The sylvan splendour of Church Island was the perfect location for a bardic school – an idyllic sanctuary from the outside world where the students could study and learn the art of poetry in splendid isolation. The school was located within the confines of a small medieval church, which once formed part of an abbey said to have been founded in the sixth century by Lommán of Trim.
Students attended during the winter months, typically from November to March, and studied the formation of various types of poems, metre and rhyme, as well as the diverse aspects of composition and writing in both Irish and Latin. They learned to memorise an extensive number of extraordinarily long verse poems and prose tales. Other subjects taught at the school would have included history, sagas, genealogy and traditional lore. By virtue of such extensive training and knowledge, fully trained poets held a prestigious official position in Irish society, wielding almost priestly powers. Poets earned their keep by serving the ruling dynasties. They guided their lords to glory or defeat and their verses were even believed to have the power to curse and kill. As a consequence of their profession and the high status it brought, the most favoured poets were usually given a generous pension and possessed extensive lands, which they held free of tax or tribute.

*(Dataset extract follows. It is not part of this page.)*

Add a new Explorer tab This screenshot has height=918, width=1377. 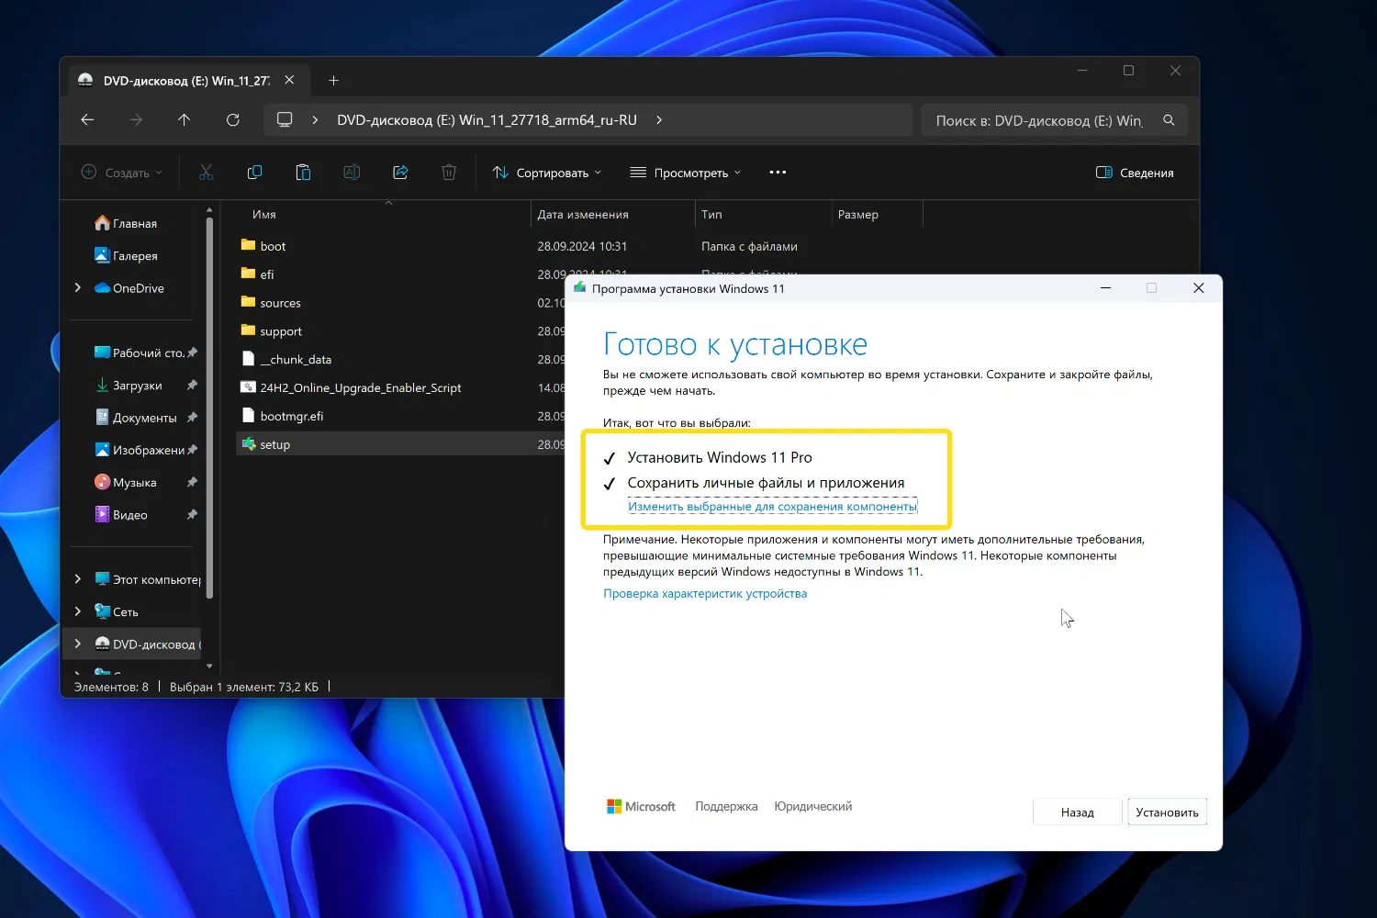click(334, 81)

Addressed almost exclusively to their patrons, prominent aristocrats and ecclesiastical figures, the O’Cuirnin poets would have been well paid to compose lengthy elegies and praise poems that recorded, glorified and immortalised the heroic exploits of the O’Rourkes, while cursing those who crossed them. The poets’ other duties included serving as their patron’s advisors, and they would have been regularly called on to resolve legal arguments, counselling their patrons on various issues. Among several generations of O’Cuirnin poets, the more distinguished included Cormac O’Cuirnin, chief historian to O’Rourke, who in the fifteenth century wrote an account of the Battle of Moytura, now preserved in Trinity College Dublin.
However, the O’Cuirnins of Church Island were caught up in the borderland conflict between the O’Conor Sligo lordship of Carbury and the O’Rourke lordship of West Bréifne. They were eventually exposed to attack when a fire destroyed the school and its extensive library on Church Island in 1416, two years after the sacking of Sligo Abbey. Included in the many precious artefacts burned was the Leabhar Gearr of the O’Cuirnins, representing an irreparable loss of important Gaelic literature.
Many poets retained their privileged status down to the end of the sixteenth century. However, declining Gaelic power caused the collapse of the system of lay patronage that had once supported the learned families and by the mid-seventeenth century the majority of organised bardic schools had ceased to function in Ireland. Yet these schools enjoyed an enduring legacy – their very presence kept the bardic tradition alive into the following centuries, with its influence seen even in the literary revival of the late nineteenth century and, to a certain extent, in modern Irish verse and musicianship. Today, the corpus of bardic poetry that survives consists of an immense collection of some two thousand poems. This poetry is fundamental to understanding the Gaelic scholarship and culture of the past and reflects the many diverse strands of medieval Gaelic learning.